W jaki sposób można pomóc zwierzętom z Ukrainy?

Takich zwierząt jak Marianek jest i będzie więcej. Właśnie dlatego tak ważne jest zaangażowanie w faktyczną pomoc dla pochłoniętych wojną zwierzęcych uchodźców. Tysiące psów, kotów, świnek morskich, fretek, królików i innych domowych pupili potrzebuje naszego wsparcia.

Zwracamy się z prośbą o adopcję zwierząt znajdujących się w schroniskach, zarówno na stałe, jak i w formie domu tymczasowego, oraz przekazywanie datków na leczenie, szczepienie, odrobaczenie, kastrację i sterylizację zwierząt. 

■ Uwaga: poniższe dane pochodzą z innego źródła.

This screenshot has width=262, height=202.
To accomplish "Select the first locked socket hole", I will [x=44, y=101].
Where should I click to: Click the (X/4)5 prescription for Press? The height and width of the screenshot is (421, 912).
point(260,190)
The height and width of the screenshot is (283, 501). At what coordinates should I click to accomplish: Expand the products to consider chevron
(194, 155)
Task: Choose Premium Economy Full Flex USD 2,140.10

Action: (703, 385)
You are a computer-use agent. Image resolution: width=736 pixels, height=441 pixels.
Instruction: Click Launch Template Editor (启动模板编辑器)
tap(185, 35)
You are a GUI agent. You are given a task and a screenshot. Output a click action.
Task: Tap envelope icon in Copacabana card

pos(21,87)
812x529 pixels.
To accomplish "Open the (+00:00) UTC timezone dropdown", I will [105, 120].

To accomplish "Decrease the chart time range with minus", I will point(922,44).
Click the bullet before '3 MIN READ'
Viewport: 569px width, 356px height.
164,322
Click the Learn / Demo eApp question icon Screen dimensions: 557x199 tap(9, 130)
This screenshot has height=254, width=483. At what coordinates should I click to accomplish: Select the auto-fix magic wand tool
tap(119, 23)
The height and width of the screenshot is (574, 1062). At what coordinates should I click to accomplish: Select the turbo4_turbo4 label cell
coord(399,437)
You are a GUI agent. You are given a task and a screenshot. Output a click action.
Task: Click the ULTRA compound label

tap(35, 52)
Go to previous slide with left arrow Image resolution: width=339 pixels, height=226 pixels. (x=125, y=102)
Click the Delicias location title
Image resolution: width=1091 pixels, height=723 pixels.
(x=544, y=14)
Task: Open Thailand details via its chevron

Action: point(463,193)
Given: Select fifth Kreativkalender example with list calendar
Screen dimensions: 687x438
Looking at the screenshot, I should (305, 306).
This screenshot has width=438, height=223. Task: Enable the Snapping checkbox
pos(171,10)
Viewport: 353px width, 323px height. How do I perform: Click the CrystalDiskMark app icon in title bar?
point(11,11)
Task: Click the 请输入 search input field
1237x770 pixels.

Każdy, komu bliski jest los zwierząt, może także przynieść rzeczy, które niezbędne są dla zwierząt do miejsc zbiórek miejskich czy siedzib lokalnych organizacji pro-zwierzęcych. Potrzebne są przede wszystkim karma, podkłady higieniczne, miski, transportery, smycze. Więcej informacji na ten temat znajdziesz w naszym artykule - TUTAJ oraz TUTAJ.

Dołącz do nas

Jeśli chcesz przedstawić nam swojego pupila lub masz ciekawą historię związaną ze zwierzęciem do opowiedzenia, napisz do nas na [email protected]. Pamiętaj też o dołączeniu do naszej grupy na Facebooku, gdzie możesz spotkać innych miłośników zwierząt - Kochamy Zwierzęta. Bądź z nami!

Źródło: Centrum Adopcyjne "Ada"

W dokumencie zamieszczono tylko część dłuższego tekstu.